* [Selection]
= = = =
Tuesday, February 25, 2014

43 Retail Banking Myths


With the financial services industry changing so quickly, it should come as no surprise that many assumptions banks and credit unions believed to be true for years could actually be rendered obsolete. To uncover retail banking myths and provide new realities, I reached out to more than 40 global financial services leaders including bankers, credit union executives, industry analysts, advisors, publishers and editors, bloggers and fintech followers and got 43 myths.

Myth 1. Banks must embrace big data to be successful
Reality: Most banks and credit unions have not fully leveraged insight that is currently available within their firewalls. Account ownership, demographics, product use and other behavior data should be used for offers and communication before adding unstructured data from outside the organization.
Data analyst from $20 billion bank

Myth 2. The majority of consumers prefer to open "important" accounts in the branch.
Reality: When deciding what channel to use, consumers weigh a number of factors (eg. reliability, speed, safety, convenience, time of day, cost, previous experience, brand perceptions, etc. etc.)
Jim Bruene, Editor & Founder The Finovate Group | Online Banking Report | Netbanker blog

Myth 3. New market entrant competition is limited to deposits and payments but lending is safe.
Reality: Over the past five years, emerging Online and Independent lenders, many of whom did not exist during the depths of the Credit Crisis, have stolen 10% market share away from primarily the midsize / regional banks in the US.
Wayne Busch, managing director of Accenture's North America Banking practice

Myth 4. The branch is dead. 
Reality: It's not even on life support. There is a place for a brick and mortar experience albeit with fewer bricks and less mortar. We need to rethink the branch model and experience, but bankers will be offering a strong physical (and digital) presence for decades to come.
Bryan Clagett, CMO, Geezeo

Myth 5. We need to excel in omnichannel banking
Reality: There is no such thing as a channel. Our objective should be to ensure a consistent digital approach across the whole customer engagement without thinking about channels. Channels should be considered as digital platforms that provide customer touchpoints.
= = = =
* [Information provided]
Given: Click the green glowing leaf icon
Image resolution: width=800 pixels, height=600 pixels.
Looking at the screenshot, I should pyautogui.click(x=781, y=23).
= = = =
* [Work to complete]
1 > List every myth named in the retail banking myths post, in order.
2 > Decide whether each statement agrees with the retail banking myths post, and support each yes or no with the deciding words from it: (a) Online and independent lenders took 10% market share over the past five years, mainly from midsize and regional US banks. (b) The author contacted fewer than 30 financial services leaders. (c) Bryan Clagett expects bank branches to disappear within the next decade.
3 > Pick up the retail banking myths post after its last sentence and keep writing.

* [Exercise responses]
1 >
1. Banks must embrace big data to be successful
2. The majority of consumers prefer to open "important" accounts in the branch.
3. New market entrant competition is limited to deposits and payments but lending is safe.
4. The branch is dead.
5. We need to excel in omnichannel banking

2 >
(a) Yes: "Over the past five years, emerging Online and Independent lenders, many of whom did not exist during the depths of the Credit Crisis, have stolen 10% market share away from primarily the midsize / regional banks in the US."
(b) No: "I reached out to more than 40 global financial services leaders"
(c) No: "bankers will be offering a strong physical (and digital) presence for decades to come."

3 >
Chris Skinner, Chairman, The Financial Services Club 

Myth 6. Boomers like the touch of paper.
Reality: While this was true in the past, it is now a myth based on recent research from Celent.
Bob Meara 
Senior Analyst, Banking Group, Celent 

Myth 7. If you don't cross-sell a new customer within the first three months of the relationship, you've lost the chance to cross-sell.
Reality: It is better to focus on engagement (go with) services in the early days of a relationship, but selling additional products is best done later in the relationship when more is known about customer activity, product use, financial goals, etc.
Ron Shevlin, Senior Analyst, Aite Group

Myth 8. Bankers need to at least sell 6+ (or 10+) products to customers to remain profitable.
Reality: More products doesn't mean guaranteed profitability or engagement. More importantly, the focus should be on customer needs and an improved experience as opposed to the bank or credit union's goals of 'more products sold'.
Deva Annamalai, Bank Marketing Technologist, Salt Lake City

Myth 9. Customers are not willing to pay for mobile remote deposit capture.
Reality: Several banks have started to charge for this service without impact to their adoption/usage targets.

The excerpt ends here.